Hausanbau – Planung und Pflichten

Für einen Anbau gibt es vielfältige Gründe. Zum Beispiel wird er für die Schaffung von Stauraum, für eine Wellness-Oase, eine Garage, einen Wintergarten, einen Hobbyraum, eine Einlieger-Wohnung, eine Sauna oder einen Carport benötigt. Vor Baubeginn sollten Sie Ihren Hausanbau gründlich durchdenken und planen. Darüber hinaus sollten Sie sich die Zustimmung der Nachbarn und die erforderliche Baugenehmigung einholen.

Die verschiedenen Anbauarten

Wenn Sie einen Anbau in Erwägung ziehen, sollten Sie genau überlegen, wie groß er wirklich gebaut wird und wie viel Fläche zur Verfügung steht. Falls Sie Ihr Haus verbreitern oder verlängern möchten, sollten Sie sich auch gut überlegen, ob Sie den Anbau zusätzlich unterkellern. Die Kosten steigen damit zwar an, aber Sie schaffen dadurch noch einmal zusätzliche Nutzfläche.

Verbreiterung des Hauses

Für ein freistehendes Haus bietet sich oft eine Verbreiterung an, wenn ausreichend Platz bis zum nächsten Grundstück vorhanden ist. Oftmals kommt es dann zu einer Neuverteilung der Räumlichkeiten, wenn zum Beispiel ein Durchbruch vorgenommen wird. Manchmal ist es jedoch auch sinnvoll, einen separaten Zugang zu planen.

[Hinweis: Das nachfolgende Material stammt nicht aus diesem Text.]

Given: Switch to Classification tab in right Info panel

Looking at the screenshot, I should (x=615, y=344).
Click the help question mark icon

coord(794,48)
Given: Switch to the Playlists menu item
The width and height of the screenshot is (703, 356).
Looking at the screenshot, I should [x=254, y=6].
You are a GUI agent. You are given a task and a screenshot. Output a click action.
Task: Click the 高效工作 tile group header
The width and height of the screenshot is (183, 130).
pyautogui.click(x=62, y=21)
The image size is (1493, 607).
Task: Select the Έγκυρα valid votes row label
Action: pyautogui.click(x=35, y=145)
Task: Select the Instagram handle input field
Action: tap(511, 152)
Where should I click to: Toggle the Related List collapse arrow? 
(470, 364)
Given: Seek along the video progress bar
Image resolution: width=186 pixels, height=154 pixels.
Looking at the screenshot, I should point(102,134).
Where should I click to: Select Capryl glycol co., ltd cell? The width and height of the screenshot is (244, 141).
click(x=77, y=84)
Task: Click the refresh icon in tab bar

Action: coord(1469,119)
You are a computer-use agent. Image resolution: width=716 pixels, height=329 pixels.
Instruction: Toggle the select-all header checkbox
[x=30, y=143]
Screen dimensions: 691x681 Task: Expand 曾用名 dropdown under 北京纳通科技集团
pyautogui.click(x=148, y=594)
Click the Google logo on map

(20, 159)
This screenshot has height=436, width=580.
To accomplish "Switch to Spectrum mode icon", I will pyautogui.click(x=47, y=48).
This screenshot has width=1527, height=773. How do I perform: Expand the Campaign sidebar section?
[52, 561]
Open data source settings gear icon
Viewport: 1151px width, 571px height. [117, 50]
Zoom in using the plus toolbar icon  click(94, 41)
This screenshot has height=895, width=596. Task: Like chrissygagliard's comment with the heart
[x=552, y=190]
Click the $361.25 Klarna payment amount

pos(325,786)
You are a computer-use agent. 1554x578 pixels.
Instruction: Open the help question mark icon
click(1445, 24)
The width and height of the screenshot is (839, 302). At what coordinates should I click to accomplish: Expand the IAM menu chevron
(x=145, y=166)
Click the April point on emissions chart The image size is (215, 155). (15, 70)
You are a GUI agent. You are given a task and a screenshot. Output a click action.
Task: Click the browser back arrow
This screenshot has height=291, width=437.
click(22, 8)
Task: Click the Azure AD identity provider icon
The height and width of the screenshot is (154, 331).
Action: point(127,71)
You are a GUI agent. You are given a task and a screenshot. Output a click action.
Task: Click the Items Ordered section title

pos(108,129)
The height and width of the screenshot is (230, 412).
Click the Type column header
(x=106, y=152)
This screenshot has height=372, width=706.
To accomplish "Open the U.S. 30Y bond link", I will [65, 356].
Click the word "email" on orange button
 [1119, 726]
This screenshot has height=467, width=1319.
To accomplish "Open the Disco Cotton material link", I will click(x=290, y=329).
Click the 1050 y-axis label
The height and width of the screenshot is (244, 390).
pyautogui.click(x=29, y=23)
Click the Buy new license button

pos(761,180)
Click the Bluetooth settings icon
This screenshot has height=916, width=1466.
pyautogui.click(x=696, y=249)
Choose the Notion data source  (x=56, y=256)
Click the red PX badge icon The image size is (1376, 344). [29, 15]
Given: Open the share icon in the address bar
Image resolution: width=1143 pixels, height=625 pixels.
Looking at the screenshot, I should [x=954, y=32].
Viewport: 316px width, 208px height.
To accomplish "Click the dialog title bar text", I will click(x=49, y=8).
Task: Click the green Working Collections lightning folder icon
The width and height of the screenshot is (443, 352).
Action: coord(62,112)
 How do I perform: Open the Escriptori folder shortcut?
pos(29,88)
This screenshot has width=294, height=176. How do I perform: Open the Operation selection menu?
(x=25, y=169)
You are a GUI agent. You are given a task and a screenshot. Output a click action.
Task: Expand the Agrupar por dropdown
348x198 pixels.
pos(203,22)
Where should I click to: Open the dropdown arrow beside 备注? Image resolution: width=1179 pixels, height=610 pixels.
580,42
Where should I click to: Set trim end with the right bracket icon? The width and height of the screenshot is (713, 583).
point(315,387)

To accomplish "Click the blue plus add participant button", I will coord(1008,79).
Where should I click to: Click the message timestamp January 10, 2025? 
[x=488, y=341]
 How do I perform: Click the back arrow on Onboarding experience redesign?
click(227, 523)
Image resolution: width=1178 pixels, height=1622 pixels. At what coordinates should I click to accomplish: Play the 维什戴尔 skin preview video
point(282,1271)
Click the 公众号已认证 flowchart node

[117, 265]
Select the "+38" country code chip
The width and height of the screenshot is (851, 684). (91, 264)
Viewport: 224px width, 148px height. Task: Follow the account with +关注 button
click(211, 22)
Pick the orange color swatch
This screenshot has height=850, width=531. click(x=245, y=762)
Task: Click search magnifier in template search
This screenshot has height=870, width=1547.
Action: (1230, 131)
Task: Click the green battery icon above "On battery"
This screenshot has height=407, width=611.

Darüber hinaus sollten die Proportionen und die Ästhetik stimmen, sodass ein harmonischer Gesamteindruck des gesamten Hauses entsteht.

Verlängerung eines Hauses

Steht Ihr Haus auf einem langen, schmalen Grundstück, dann besteht die Möglichkeit einer Verlängerung auf der Rückseite oder der Vorderseite des Hauses, je nachdem wie es auf dem Grundstück ausgerichtet ist. Bei einem rückwärtigen Anbau bleibt die Frontfassade genau wie die ursprüngliche Architektur unverändert. Somit wird die optische Wirkung von der Straße aus nicht beeinträchtigt. Steht das Haus weiter im Grundstücksinneren und ist zu wenig Platz hinter dem Haus, ist nur ein vorderseitiger Anbau möglich.

Aufstockung eines Hauses

Falls Ihr Haus eine eingeschränkte Grundfläche aufweist, aber die Möglichkeit für ein zusätzliches Dachgeschoss besteht, bietet sich eine Aufstockung an – vorausgesetzt, es ist in Ihrer Region erlaubt. Für eine Aufstockung muss allerdings die Statik Ihres Hauses intensiv geprüft werden. Bauen Sie ein zusätzliches Dachgeschoss, muss auch das Treppenhaus erweitert und angepasst sowie das Dach neu eingedeckt werden.

Planen Sie Ihren Hausanbau gründlich vor Baubeginn

Ein Hausanbau startet mit einer gründlichen Planung, so wie jedes andere Bau-Projekt auch. Damit die Umsetzung Ihres Anbaus erfolgreich und nach Ihren Vorstellungen gelingt, sollten Sie neben der ausführlichen Planung von Materialien und Kosten auch die rechtlichen Gegebenheiten beachten. Bestenfalls lassen Sie sich von einem Experten beraten.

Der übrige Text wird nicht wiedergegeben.